## Exercise description
The answer is to be an exact copy of the lines below running from the line with "Sort by 名稱 column header" down to the line with "Image resolution: width=471", both ends included, and nothing more.

Supplied material section start

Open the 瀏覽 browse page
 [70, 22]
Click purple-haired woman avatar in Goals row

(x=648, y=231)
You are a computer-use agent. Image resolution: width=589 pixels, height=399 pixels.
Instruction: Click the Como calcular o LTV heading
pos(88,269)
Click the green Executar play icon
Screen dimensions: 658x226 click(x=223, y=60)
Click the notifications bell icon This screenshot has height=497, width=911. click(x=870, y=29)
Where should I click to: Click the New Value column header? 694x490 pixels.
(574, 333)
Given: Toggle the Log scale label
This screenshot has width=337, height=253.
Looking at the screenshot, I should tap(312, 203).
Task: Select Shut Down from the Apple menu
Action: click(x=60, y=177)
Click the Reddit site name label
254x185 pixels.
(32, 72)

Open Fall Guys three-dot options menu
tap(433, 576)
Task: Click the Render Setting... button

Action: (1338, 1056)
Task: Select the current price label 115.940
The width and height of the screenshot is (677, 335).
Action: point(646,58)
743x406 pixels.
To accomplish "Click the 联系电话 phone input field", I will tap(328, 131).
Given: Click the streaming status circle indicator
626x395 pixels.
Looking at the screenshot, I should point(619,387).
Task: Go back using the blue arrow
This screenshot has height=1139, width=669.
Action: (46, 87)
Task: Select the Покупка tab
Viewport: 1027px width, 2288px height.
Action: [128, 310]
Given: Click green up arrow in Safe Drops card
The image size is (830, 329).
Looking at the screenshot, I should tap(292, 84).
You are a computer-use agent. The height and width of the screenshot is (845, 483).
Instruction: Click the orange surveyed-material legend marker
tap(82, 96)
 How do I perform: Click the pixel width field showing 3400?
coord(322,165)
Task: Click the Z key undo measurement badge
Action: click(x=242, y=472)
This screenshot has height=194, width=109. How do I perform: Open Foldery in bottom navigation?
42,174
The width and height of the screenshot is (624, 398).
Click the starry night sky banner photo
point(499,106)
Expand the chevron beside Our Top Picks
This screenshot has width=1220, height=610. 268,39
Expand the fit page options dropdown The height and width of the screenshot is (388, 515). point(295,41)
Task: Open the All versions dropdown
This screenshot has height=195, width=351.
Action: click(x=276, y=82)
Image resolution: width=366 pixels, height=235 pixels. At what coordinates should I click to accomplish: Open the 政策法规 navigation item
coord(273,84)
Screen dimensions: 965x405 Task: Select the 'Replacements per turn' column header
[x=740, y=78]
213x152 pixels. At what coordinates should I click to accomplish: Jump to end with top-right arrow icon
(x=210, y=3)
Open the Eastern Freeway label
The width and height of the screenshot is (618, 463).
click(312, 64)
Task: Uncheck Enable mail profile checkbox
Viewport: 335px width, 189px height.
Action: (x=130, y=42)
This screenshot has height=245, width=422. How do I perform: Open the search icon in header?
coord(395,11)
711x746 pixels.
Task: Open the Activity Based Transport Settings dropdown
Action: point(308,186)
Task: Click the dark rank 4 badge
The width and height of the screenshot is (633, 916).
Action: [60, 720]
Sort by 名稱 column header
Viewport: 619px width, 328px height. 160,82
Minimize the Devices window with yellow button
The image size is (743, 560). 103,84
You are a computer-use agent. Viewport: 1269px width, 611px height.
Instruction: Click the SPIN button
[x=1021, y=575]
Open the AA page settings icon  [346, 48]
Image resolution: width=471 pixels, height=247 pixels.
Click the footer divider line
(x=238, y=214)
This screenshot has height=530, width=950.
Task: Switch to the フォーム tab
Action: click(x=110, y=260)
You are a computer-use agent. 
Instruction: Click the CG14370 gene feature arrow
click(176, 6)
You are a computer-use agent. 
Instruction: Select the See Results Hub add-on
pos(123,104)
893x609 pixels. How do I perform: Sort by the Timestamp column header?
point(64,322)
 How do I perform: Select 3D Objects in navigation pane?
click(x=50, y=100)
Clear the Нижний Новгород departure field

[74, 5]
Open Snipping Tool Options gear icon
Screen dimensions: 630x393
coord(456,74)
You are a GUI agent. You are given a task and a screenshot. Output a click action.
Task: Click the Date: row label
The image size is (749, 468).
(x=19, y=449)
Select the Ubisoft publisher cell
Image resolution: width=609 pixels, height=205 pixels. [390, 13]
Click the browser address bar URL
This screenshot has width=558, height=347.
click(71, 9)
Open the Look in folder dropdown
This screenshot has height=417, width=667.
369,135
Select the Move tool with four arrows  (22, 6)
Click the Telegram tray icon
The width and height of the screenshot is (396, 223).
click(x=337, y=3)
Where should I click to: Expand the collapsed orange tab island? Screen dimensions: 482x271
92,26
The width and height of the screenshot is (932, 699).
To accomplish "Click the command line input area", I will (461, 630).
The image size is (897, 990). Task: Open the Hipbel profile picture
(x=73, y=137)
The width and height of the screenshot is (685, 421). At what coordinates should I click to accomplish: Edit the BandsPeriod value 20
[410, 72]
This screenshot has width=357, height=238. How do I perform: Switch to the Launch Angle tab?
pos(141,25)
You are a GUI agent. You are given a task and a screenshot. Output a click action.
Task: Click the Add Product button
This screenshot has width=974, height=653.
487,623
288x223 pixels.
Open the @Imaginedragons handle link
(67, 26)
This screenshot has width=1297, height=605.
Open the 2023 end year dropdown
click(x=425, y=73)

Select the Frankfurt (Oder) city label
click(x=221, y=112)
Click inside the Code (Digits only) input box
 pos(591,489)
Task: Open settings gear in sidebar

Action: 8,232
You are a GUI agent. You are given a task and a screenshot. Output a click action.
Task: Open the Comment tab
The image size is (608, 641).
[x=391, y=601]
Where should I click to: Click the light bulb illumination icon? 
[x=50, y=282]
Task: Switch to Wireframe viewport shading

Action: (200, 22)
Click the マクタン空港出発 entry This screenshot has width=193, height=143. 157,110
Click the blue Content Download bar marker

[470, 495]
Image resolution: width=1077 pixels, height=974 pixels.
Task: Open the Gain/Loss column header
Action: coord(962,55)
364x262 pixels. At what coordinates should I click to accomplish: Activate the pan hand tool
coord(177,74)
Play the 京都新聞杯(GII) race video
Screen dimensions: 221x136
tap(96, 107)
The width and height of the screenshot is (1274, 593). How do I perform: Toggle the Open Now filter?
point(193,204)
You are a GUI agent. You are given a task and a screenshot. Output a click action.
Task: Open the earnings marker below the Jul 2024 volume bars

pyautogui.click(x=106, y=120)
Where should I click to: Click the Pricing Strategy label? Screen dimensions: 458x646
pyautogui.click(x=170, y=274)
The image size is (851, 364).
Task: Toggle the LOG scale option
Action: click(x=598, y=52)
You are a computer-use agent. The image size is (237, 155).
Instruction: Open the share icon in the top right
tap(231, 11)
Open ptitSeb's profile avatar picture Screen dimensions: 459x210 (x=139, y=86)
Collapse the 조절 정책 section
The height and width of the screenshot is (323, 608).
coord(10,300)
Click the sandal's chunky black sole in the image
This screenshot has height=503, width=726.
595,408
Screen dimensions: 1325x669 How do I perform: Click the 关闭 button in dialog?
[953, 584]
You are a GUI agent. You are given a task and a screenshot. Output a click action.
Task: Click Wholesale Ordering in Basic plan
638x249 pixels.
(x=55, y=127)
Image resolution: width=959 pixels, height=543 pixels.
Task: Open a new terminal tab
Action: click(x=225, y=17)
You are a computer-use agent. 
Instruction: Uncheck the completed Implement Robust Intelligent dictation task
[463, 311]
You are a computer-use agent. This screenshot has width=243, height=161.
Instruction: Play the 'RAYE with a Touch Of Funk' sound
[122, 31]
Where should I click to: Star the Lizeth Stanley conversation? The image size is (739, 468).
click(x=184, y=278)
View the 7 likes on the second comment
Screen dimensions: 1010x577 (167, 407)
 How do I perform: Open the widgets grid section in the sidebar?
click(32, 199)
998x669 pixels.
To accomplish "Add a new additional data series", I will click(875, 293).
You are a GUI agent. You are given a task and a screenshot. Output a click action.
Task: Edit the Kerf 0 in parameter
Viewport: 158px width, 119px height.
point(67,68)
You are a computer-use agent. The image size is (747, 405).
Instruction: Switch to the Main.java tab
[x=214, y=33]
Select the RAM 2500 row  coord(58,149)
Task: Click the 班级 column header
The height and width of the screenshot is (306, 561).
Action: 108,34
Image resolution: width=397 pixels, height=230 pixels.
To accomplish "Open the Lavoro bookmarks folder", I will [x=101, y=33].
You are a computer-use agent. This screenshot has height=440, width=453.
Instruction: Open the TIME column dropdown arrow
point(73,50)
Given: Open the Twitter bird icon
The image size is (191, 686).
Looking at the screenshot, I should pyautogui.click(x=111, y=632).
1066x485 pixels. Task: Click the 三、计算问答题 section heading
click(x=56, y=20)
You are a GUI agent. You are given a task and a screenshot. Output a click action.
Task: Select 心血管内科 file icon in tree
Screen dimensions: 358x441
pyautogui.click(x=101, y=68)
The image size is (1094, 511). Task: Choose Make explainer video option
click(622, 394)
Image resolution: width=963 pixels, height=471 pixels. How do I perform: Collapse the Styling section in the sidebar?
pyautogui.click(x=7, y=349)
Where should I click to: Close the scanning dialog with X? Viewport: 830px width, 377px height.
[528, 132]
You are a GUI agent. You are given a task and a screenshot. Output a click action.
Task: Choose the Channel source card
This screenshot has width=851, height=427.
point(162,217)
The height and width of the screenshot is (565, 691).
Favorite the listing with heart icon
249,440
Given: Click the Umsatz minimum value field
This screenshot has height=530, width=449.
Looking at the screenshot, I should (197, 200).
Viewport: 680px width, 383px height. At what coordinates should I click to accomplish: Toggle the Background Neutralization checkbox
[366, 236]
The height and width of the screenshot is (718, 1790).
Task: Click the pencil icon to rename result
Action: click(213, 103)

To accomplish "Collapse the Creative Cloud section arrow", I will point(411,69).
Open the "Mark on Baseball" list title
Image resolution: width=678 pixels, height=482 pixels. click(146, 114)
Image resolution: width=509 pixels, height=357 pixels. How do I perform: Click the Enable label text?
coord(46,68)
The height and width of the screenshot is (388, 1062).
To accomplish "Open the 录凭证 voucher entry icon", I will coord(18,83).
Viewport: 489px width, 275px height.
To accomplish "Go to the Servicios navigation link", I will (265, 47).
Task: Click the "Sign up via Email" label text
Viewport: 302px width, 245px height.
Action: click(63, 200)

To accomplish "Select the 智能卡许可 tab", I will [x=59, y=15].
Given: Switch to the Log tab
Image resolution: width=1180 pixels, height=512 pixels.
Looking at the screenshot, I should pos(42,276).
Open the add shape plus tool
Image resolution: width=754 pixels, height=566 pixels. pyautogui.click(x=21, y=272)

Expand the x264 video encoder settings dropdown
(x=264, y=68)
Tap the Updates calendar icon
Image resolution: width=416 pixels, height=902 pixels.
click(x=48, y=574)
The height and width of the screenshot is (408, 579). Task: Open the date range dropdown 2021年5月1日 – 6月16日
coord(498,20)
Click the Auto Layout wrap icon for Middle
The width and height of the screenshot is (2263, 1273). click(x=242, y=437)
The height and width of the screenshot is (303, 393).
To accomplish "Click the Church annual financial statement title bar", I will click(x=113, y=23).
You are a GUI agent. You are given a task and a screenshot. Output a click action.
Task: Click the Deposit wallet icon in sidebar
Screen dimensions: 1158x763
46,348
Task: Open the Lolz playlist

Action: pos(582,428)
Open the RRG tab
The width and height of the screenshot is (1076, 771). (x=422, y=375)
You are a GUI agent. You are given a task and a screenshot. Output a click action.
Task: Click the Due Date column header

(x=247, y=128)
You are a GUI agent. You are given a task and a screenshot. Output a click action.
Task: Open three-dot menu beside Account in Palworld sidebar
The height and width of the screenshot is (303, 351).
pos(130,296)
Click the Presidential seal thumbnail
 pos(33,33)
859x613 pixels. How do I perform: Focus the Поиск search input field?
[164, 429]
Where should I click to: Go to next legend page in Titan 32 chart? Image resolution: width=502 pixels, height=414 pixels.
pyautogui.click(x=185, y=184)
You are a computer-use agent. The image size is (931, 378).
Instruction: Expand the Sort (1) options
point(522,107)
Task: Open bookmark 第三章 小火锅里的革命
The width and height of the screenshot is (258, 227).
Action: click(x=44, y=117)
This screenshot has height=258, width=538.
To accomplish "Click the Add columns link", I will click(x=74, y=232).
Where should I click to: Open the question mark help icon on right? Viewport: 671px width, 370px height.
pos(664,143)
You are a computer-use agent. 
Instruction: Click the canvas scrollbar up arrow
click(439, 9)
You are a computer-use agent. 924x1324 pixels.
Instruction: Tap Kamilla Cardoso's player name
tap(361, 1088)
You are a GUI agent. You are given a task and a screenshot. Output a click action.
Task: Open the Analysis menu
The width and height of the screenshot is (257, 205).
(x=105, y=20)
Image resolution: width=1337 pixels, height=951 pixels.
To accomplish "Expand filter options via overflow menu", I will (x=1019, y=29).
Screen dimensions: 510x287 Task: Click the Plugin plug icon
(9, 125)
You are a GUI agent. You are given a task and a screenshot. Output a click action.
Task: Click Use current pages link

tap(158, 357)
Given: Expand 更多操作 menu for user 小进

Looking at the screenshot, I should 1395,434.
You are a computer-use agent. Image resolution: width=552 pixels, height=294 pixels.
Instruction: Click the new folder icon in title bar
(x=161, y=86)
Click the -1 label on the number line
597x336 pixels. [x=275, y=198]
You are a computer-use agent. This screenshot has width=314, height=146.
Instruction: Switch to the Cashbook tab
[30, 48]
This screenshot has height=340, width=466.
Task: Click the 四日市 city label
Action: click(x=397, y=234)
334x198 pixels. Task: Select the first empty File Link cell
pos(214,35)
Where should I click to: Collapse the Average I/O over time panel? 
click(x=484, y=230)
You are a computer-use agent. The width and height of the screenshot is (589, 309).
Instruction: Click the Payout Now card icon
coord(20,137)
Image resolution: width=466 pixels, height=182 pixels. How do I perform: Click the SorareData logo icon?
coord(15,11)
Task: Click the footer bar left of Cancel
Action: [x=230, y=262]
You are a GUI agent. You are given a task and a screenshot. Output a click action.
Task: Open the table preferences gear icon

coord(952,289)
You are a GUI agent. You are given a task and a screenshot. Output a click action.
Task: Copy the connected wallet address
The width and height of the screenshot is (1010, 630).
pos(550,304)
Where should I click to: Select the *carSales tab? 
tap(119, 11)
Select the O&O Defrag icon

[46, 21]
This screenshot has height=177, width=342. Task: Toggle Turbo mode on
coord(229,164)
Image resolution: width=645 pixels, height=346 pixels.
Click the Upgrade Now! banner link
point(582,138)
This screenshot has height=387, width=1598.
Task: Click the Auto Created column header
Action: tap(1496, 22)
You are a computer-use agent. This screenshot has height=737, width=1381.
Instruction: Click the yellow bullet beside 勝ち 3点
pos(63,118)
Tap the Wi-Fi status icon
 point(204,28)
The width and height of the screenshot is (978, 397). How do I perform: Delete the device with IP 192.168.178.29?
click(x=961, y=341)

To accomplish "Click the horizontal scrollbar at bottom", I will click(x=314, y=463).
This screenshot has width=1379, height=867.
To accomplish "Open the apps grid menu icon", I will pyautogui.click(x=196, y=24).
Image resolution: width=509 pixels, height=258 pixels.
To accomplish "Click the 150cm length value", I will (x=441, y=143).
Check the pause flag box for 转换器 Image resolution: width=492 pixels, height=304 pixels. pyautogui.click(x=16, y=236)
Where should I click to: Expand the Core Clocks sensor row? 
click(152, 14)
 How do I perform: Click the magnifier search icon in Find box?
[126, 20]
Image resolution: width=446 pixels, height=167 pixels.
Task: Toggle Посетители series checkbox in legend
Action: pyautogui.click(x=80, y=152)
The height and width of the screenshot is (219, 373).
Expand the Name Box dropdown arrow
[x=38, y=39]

Supplied material section end

## Result for this task
Sort by 名稱 column header
Viewport: 619px width, 328px height. 160,82
Minimize the Devices window with yellow button
The image size is (743, 560). 103,84
You are a computer-use agent. Viewport: 1269px width, 611px height.
Instruction: Click the SPIN button
[x=1021, y=575]
Open the AA page settings icon  [346, 48]
Image resolution: width=471 pixels, height=247 pixels.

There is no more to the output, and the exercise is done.